> **Exercise goal**
Rewrite the entries from the start through the line containing "pyautogui.click(x=274, y=7)", inclusive, with "Window menu" changed to "View menu" and everything else left as it is. Leave the pictures out.

> **Input rows**

________

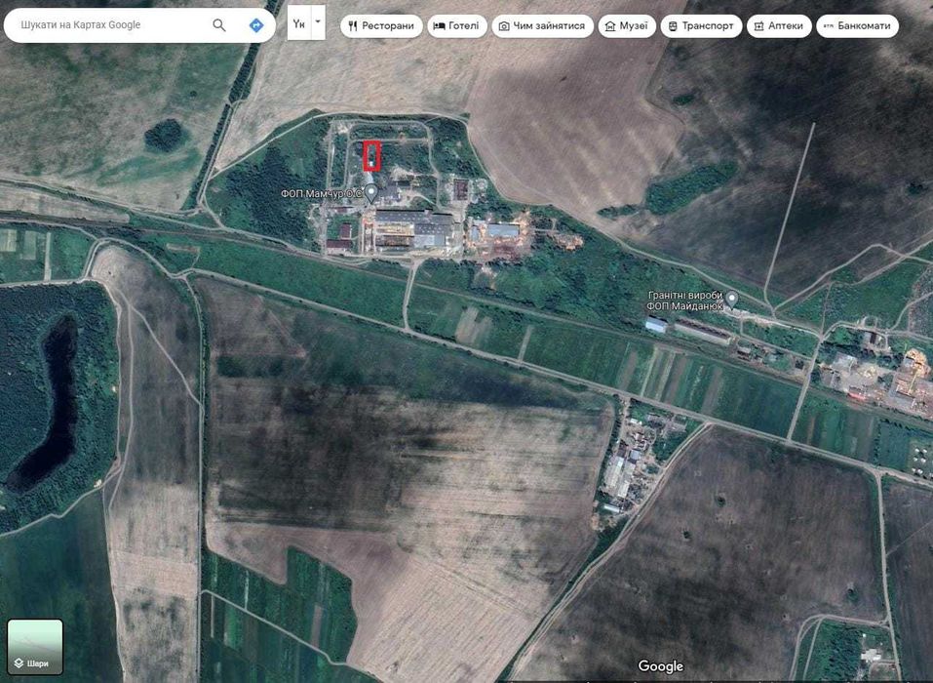Click the fork-and-knife icon on Ресторани chip

(x=353, y=25)
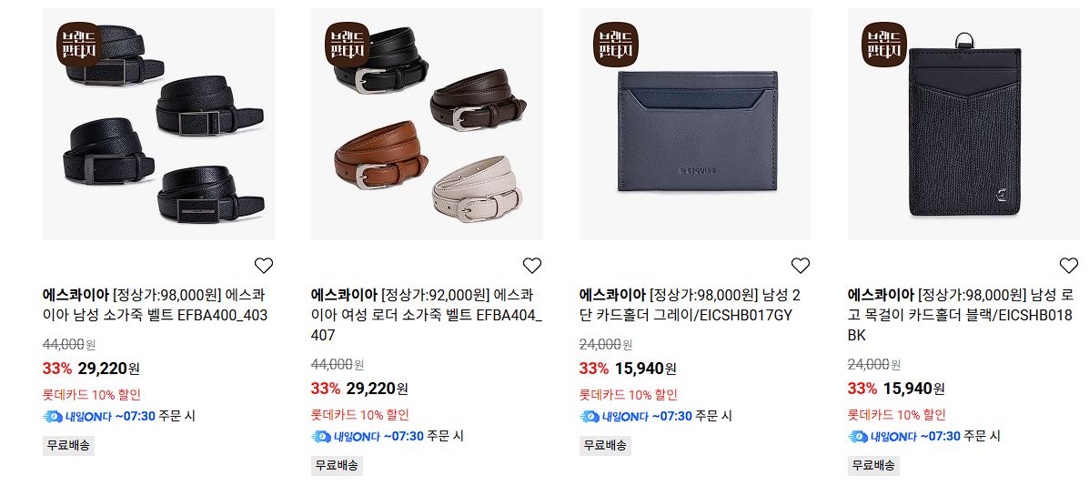Image resolution: width=1089 pixels, height=496 pixels.
Task: Open men's leather belt EFBA400_403 product image
Action: click(158, 125)
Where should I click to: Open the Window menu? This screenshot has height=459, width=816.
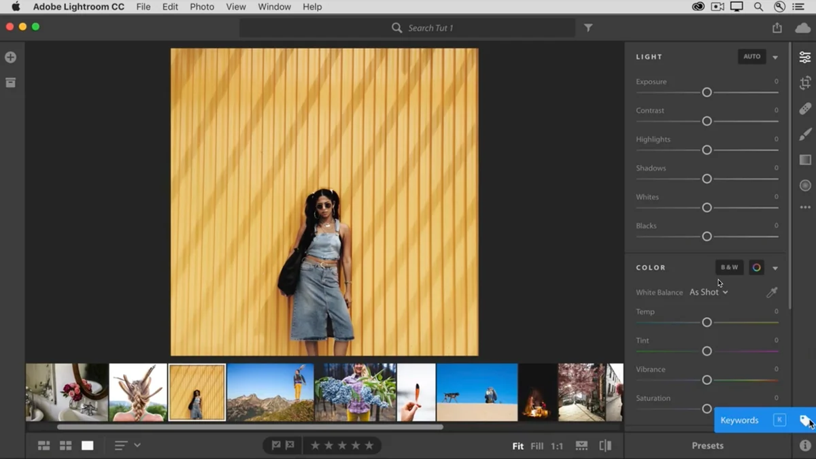pyautogui.click(x=274, y=7)
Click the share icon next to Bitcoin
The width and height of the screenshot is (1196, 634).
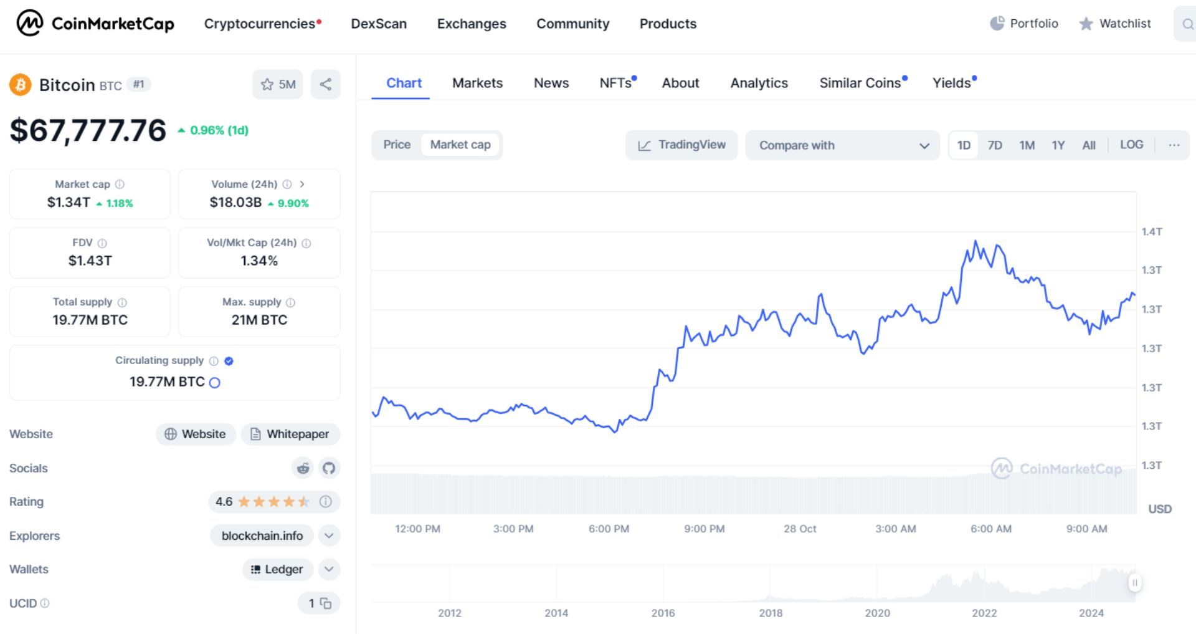coord(326,84)
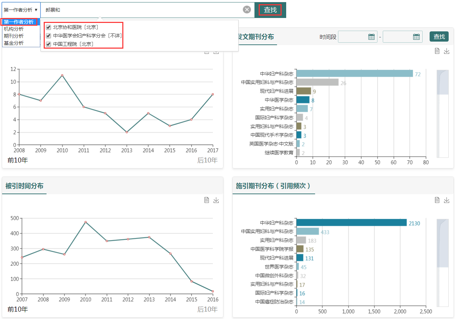Download the 被引时间分布 chart
The image size is (455, 319).
click(x=216, y=200)
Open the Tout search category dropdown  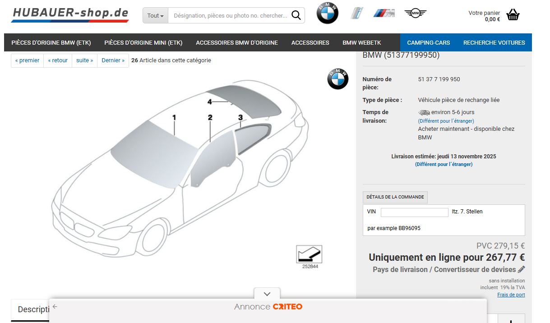coord(155,15)
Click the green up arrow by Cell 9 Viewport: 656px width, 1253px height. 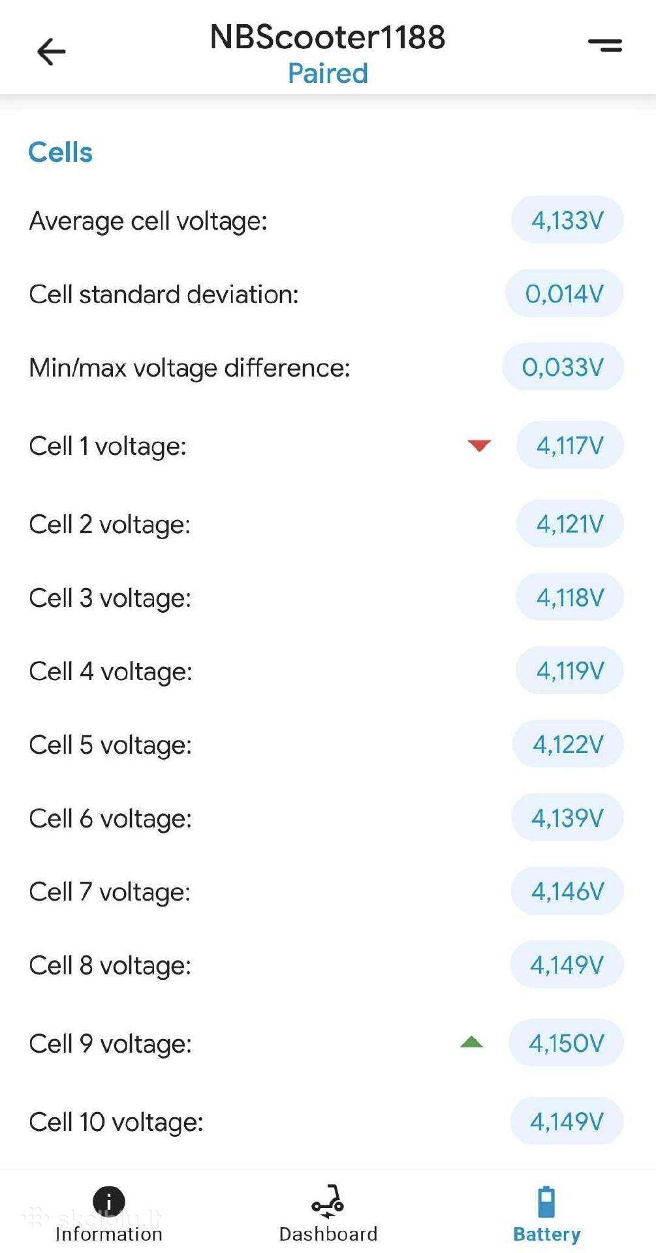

________

> **Complete output**
Click the fork-and-knife icon on Ресторани chip

(x=353, y=25)
Image resolution: width=1089 pixels, height=496 pixels.
Task: Open men's leather belt EFBA400_403 product image
Action: click(158, 125)
Where should I click to: Open the View menu? This screenshot has height=459, width=816.
pyautogui.click(x=274, y=7)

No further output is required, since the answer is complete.